Q: where all these properties getting set ?

  • not in the STL, thats a very simple list of vertices/triangles

Chroma geometry construction currently done in “ad-hoc” python such as chroma/demo/__init__.py, Not out of some “standard” file format, like G4DAE COLLADA+metadata

Chroma BVH class chroma/bvh/bvh.py

A bounding volume hierarchy for a triangle mesh.

For the purposes of Chroma, a BVH is a tree with the following properties:

  • Each node consists of an axis-aligned bounding box, a child ID number, and a boolean flag indicating whether the node is a leaf. The bounding box is represented as a lower and upper bound for each Cartesian axis.

chroma/cuda/geometry_types.h

46 struct Node
47 {
48     float3 lower;
49     float3 upper;
50     unsigned int child;
51     unsigned int nchild;
52 };
  • All nodes are stored in a 1D array with the root node first.
#####
### GIVEN REQUEST 1
Write out the part of the Chroma BVH text from "A bounding volume" through "each Cartesian axis.".

[Stored items from a collection]
#####
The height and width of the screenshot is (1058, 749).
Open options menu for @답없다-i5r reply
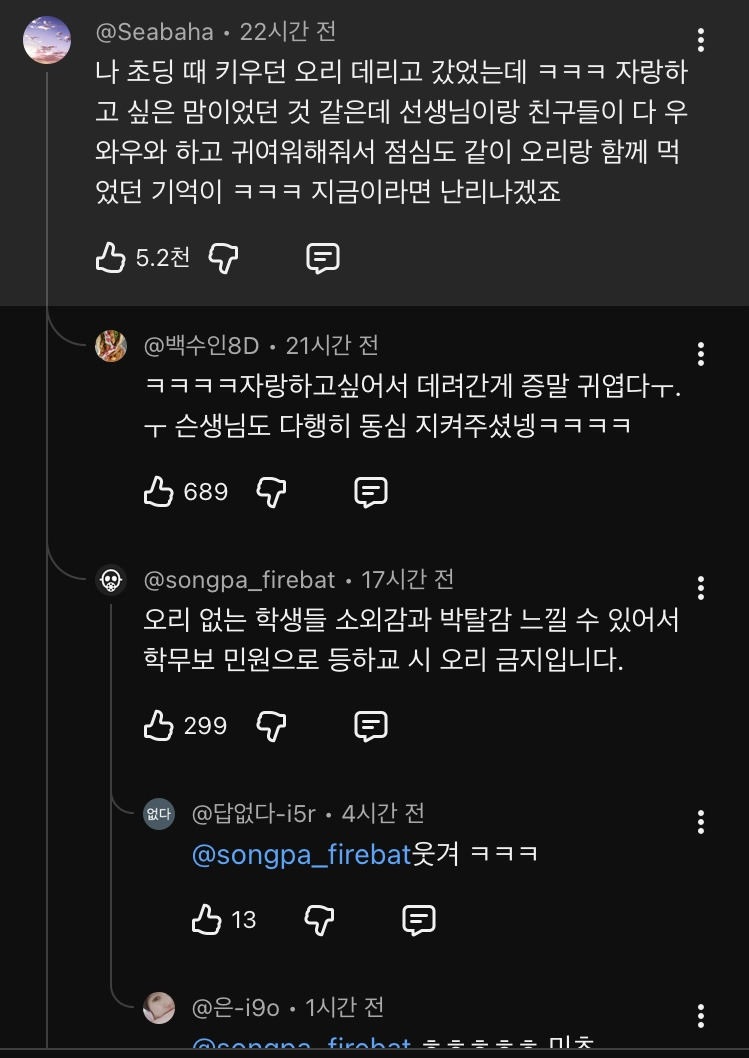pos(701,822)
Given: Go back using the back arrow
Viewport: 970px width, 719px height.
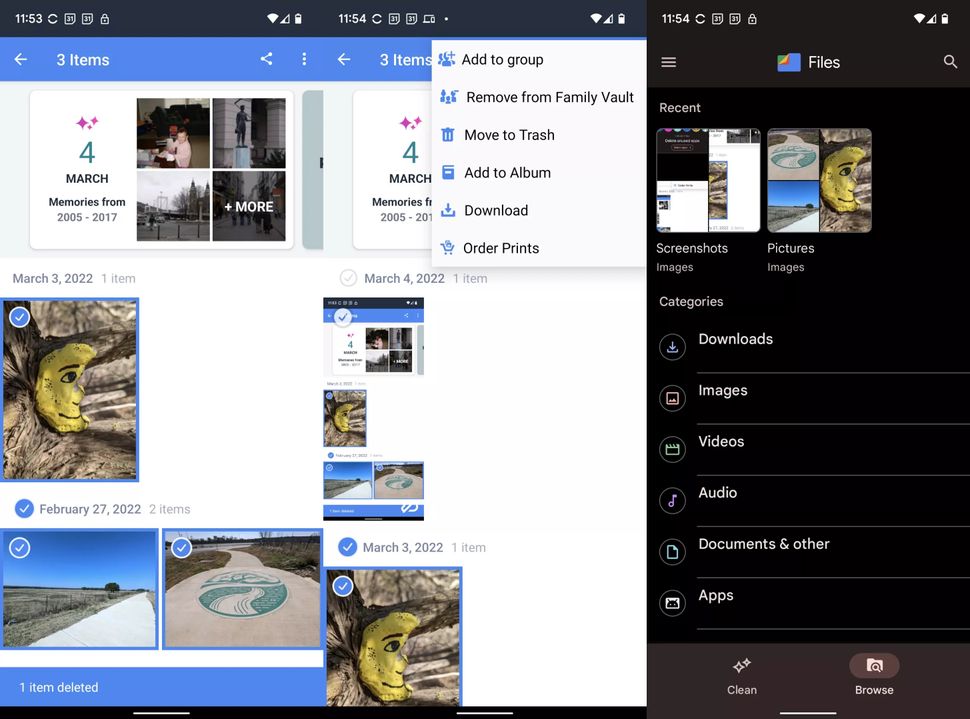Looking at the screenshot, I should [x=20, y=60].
#####
### GIVEN REQUEST 2
Give again the lines of the records from the one containing "Given: Go back using the back arrow" through the end of the records, leaving the pictures out of your answer.

### OUTPUT 1
A bounding volume hierarchy for a triangle mesh.

For the purposes of Chroma, a BVH is a tree with the following properties:

  • Each node consists of an axis-aligned bounding box, a child ID number, and a boolean flag indicating whether the node is a leaf. The bounding box is represented as a lower and upper bound for each Cartesian axis.

### OUTPUT 2
Given: Go back using the back arrow
Viewport: 970px width, 719px height.
Looking at the screenshot, I should [x=20, y=60].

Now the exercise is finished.